MicrosoftとMeta、2026年Q2決算の明暗:Azure +43% vs Meta純利益 -14%
7月29〜30日発表の決算を整理。MicrosoftはAzure 43%成長・Copilot有料3,000万席で株価+10%、Metaは費用+55%・純利益-14%で-10%。市場は「AIの領収書」を求め始めた。
結論から:7月29〜30日に発表されたQ2決算で、Microsoftは株価約+10%、Metaは約-10%と明暗が分かれました。 差を生んだのは支出の規模ではなく、**「AI支出が売上として戻ってくる証拠」**の有無です。Microsoftは売上900.1億ドル(+17.8%)でAzureが+43%。Metaは売上+28%と好調でも、費用が+55%と売上より速く増え、純利益は14%減少しました。
数字を並べて比較
| 指標 | Microsoft | Meta |
|---|---|---|
| 四半期売上 | 900.1億ドル(+17.8%) | +28%成長 |
| 注目指標 | Azure +43%、年間売上初の1,000億ドル超 | 費用 +55%(420億ドル) |
| 利益 | 過去最高 | 純利益 -14%(158億ドル) |
| AIの直接収益 | Copilot有料 3,000万席 | 間接的(広告効率) |
| 設備投資 | FY27に最大1,900億ドルへ | 2026年 1,300〜1,450億ドルに上方修正 |
| 株価反応 | +10% | -10% |
なぜMicrosoftだけが報われたのか?
市場の質問が変わったからです。昨年までは「AIにどれだけ積極的に投資するか」が問われましたが、今四半期からは**「その投資がいくら稼いでいるか」**が問われています。

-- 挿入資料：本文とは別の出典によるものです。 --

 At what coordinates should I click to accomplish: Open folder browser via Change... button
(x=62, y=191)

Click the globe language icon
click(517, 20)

Microsoftは数字で答えました。Azureの43%成長は外部企業がお金を払って使う実需であり、Copilot有料3,000万席はAIが直接生む購読収益です。一方Metaの収益化は「広告ターゲティングの改善→広告単価上昇」という間接経路のため、支出(費用+55%)は鮮明でも回収は曖昧に見えました。
ビッグテック全体のAI投資はどこまで来たか?
Amazon・Google・Meta・Microsoftの4社合計で、2026年のAIインフラ投資計画は約7,250億ドル、前年比+77%。このペースが持続可能かが下半期最大の争点で、今回の決算は「判定は会社ごとに分かれる」という最初のシグナルでした。
同じ文脈で、NVIDIAの2,500億ドルOpenAI支援と「循環金融」論争も結局は「実需の証明」の問題です。Microsoftが示した方式 — 自社モデルでコストを削減し(MAI移行でGPUコスト最大89%削減)、購読で回収する構造 — が当面の模範解答になりそうです。
今後の注目点
- 7/31のAmazon・Apple決算 — 同じ「AIの領収書」テストが適用されるか
- Metaの反転条件 — AI広告効果を分離された数字で示せるか
- 4社合計7,250億ドルの設備投資が上限か通過点か
よくある質問
Q. Metaの決算が悪いのに、なぜ売上は28%も伸びた? 広告事業は好調でした。問題はコストで、費用が+55%と売上より速く増えたため純利益が-14%に。「商売は好調、投資費用が利益を食った」が正確な要約です。
Q. Microsoft株が約10%急騰した理由は? Azureが+43%成長し年間売上1,000億ドルを初突破、Copilot有料席が3,000万を超えたためです。AI投資が売上として回収されている最も鮮明な証拠を示しました。
Q. AIバブル論争との関係は? 「バブルかどうかは会社ごとに分かれる」というヒントです。回収の証拠を示した企業は再評価され、計画段階の企業は割引される — 選別局面が始まりました。